Exercise requirements: Copy out the items word for word, starting at the line containing "Where should I click to: Expand" and continuing down through the line containing "pos(328,89)".

A block of data:
╔══
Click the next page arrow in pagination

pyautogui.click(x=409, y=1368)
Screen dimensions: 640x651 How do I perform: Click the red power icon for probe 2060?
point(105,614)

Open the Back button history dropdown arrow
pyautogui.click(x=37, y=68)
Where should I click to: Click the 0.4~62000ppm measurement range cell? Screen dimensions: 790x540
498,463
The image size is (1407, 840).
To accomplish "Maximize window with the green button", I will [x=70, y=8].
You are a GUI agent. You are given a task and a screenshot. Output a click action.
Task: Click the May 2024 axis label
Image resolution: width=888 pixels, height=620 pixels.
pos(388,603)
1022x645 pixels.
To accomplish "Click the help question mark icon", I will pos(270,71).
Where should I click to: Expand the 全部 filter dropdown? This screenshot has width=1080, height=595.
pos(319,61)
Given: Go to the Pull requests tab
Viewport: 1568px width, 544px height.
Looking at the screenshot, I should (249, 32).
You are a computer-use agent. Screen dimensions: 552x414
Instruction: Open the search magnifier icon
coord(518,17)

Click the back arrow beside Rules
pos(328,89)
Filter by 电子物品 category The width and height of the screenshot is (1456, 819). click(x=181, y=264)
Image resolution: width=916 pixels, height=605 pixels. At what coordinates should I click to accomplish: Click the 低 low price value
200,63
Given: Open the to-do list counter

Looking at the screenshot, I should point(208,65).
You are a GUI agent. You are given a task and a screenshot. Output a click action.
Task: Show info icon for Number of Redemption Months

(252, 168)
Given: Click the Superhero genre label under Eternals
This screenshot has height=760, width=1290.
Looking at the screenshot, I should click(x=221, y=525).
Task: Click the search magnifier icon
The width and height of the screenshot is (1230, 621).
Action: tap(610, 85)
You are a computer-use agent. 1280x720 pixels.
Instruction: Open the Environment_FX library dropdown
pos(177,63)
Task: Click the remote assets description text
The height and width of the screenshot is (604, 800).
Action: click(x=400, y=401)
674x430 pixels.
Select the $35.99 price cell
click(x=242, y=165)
╚══
Task answer:
Where should I click to: Expand the 全部 filter dropdown? This screenshot has width=1080, height=595.
pos(319,61)
Given: Go to the Pull requests tab
Viewport: 1568px width, 544px height.
Looking at the screenshot, I should (249, 32).
You are a computer-use agent. Screen dimensions: 552x414
Instruction: Open the search magnifier icon
coord(518,17)

Click the back arrow beside Rules
pos(328,89)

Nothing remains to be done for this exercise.